If you manage still to count yourself among the living after all that, you then have to contend with your own likely injuries and attempting to reunite with loved ones amidst a pervasive breakdown in communication systems, bureaucratic confusion and overwhelmed hospitals and medical personnel.

At the start of “Impossible,” we meet a British family of five — Maria (Naomi Watts), Henry (Ewan McGregor) and their three young sons — as they fly to Thailand for a Christmas-time vacation at a high end beach resort. There are small tensions between the couple and between them and their eldest son, Lucas (Thomas Holland), who’s showing signs of impending adolescence, but fundamentally everyone loves each other and is having fun. (The real-life family upon which the film is based is Spanish.)

Then the waves hit. What follows for nearly 30 minutes is a terrifyingly vivid, you-are-there sequence, which focuses mostly on Maria as she gets swept along in the tsunami.

To give away more would ruin much of the film’s suspense. Suffice it to say simply that, as in such disasters, family members become separated, life-threatening injuries are sustained, and it’s not clear for some time who has survived and who may not have been as fortunate.

The movie effectively shows all of this, along with the enormous bravery and resourcefulness exhibited by the family’s individual members. It does so in a believable and even low-key fashion, never forgetting that this British family and so many of the other foreigners affected by the tsunami mostly are merely passing through–and have  resources they can call upon that many locals can  not–a nation that has been devastated.

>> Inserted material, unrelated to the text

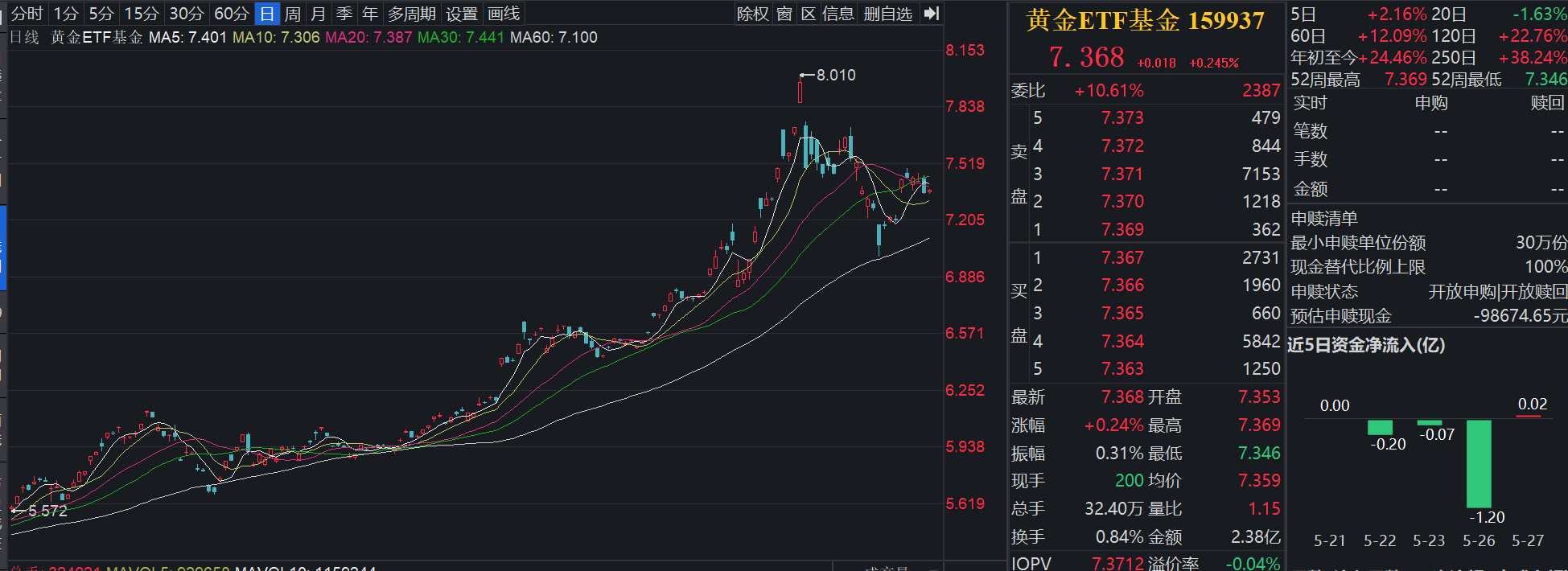This screenshot has width=1568, height=571.
Task: Open the 信息 info panel
Action: pyautogui.click(x=838, y=14)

It is Watts’ performance, much of it without dialogue, that’s the real standout here. She is a fierce center of maternal determination and devotion, a woman who understands the reality of what she’s facing–Maria is a doctor–but isn’t about to give up. McGregor and Holland also give strong and affecting performances.

As “Impossible” unfolds, it becomes clear that Spanish director Juan Antonio Bayona (“The Orphanage”) has succeeded in making an intense, almost intimate family drama in the guise of a disaster film. The movie leaves you in awe of both Mother Nature’s power and our own innate instinct for survival, and to reunite with those we love, in the face of it.